3)     Democratic Leadership completely enables all members of a team to participate in the decision-making progress. Any member can come in with an idea and can determine whether or not the idea is worth going forth with by using a consensus amongst other members, along with a final ruling by a leader. Democratic Leadership is particularly useful at getting team member involvement and retaining staff, but has a flaw in its speed, often taking time to come up with decisions. This can be dangerous when quick decisions are required to be made. 
4)     Coaching Leadership is all about Service Leadership. In this rarer form of leadership, a leader’s primary responsibility and first priority is to coach team members to develop and improve over time. This can dramatically assist in retention and engagement and creates a more skilled workforce. However, coaching can often prove to be very difficult, and does not provide an immediate result. This form of leadership is highly synergistic with AIM Insights and the AIM Insights People Leader Certification.

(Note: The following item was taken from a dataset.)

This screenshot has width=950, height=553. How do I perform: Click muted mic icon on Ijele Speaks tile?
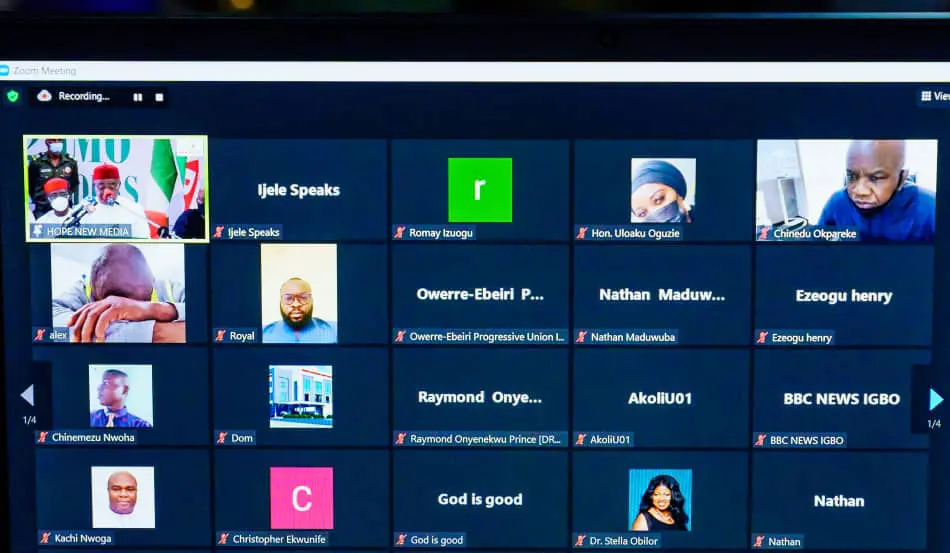pyautogui.click(x=219, y=232)
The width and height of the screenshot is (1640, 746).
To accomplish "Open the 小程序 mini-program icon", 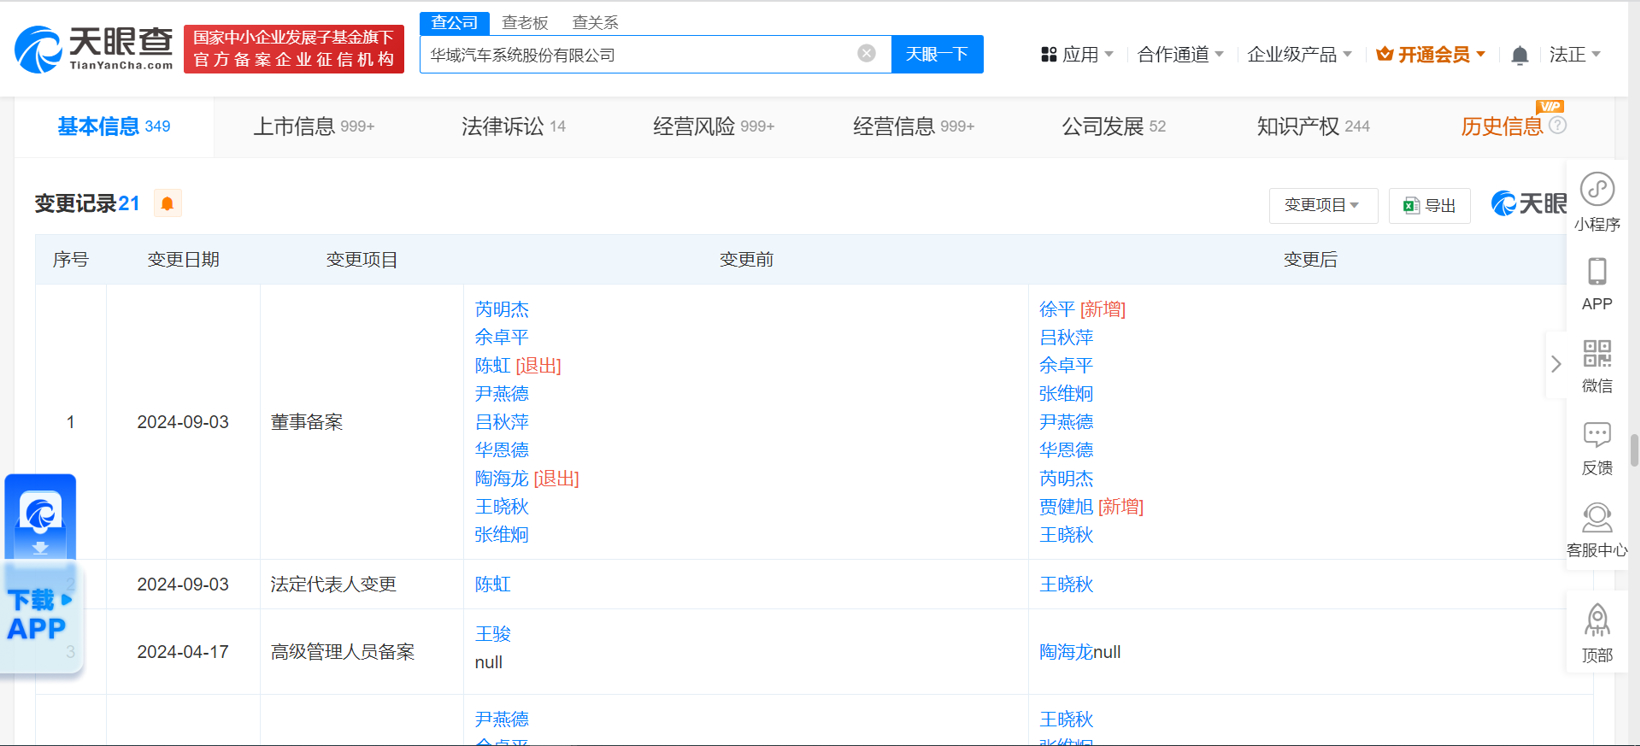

5)     Affiliative Leadership solely targets the feelings of direct reports. The main goal of this is to make everyone “feel good.” This is especially useful in situations where a pool of individuals are in disagreement. HR professionals are often highly adept at Affiliative Leadership and patching relationships between people. This relies on having a strong moral compass and a strong desire to avoid tension. One fatal flaw with this form of leadership is that these leaders are often avoidant of conflict and have trouble making difficult decisions that may cause someone to suffer. In business, there are sometimes difficult conversations that are well-needed, such as talking to underperforming employees. Affiliative Leaders may not necessarily be the best at addressing this.
6)     Pacesetting Leaders are similar to Commanding Leaders in which they are both the primary driver of the workforce. The concept of the Pacesetting Leader is similar to that of a Pacesetter in a marathon. These individuals serve as an example and the epitome of the statement “do as I do.” Pacesetting leaders are often highly motivated, are good at clearly communicating tasks, and are talented at setting trends. These leaders have expectations of their subordinates and know exactly how much work they can do without failure. This style of leadership can also stress direct reports and does not allow for much feedback or engagement. Therefore, it has another similarity with Commanding Leadership in that it is poorly regarded by direct reports.

Understanding what situation to exercise each type of leadership is a benchmark of a talented leader. While Commanding and Pacesetting Leaderships aren’t to be used at all times, they have certain benefits in certain scenarios. The individual fallings and strengths in each style can allow for a balanced leadership style, and overall make a better leadership experience as well. Goleman Styles aren’t a panacea by any means, but they can come together to truly make a leader.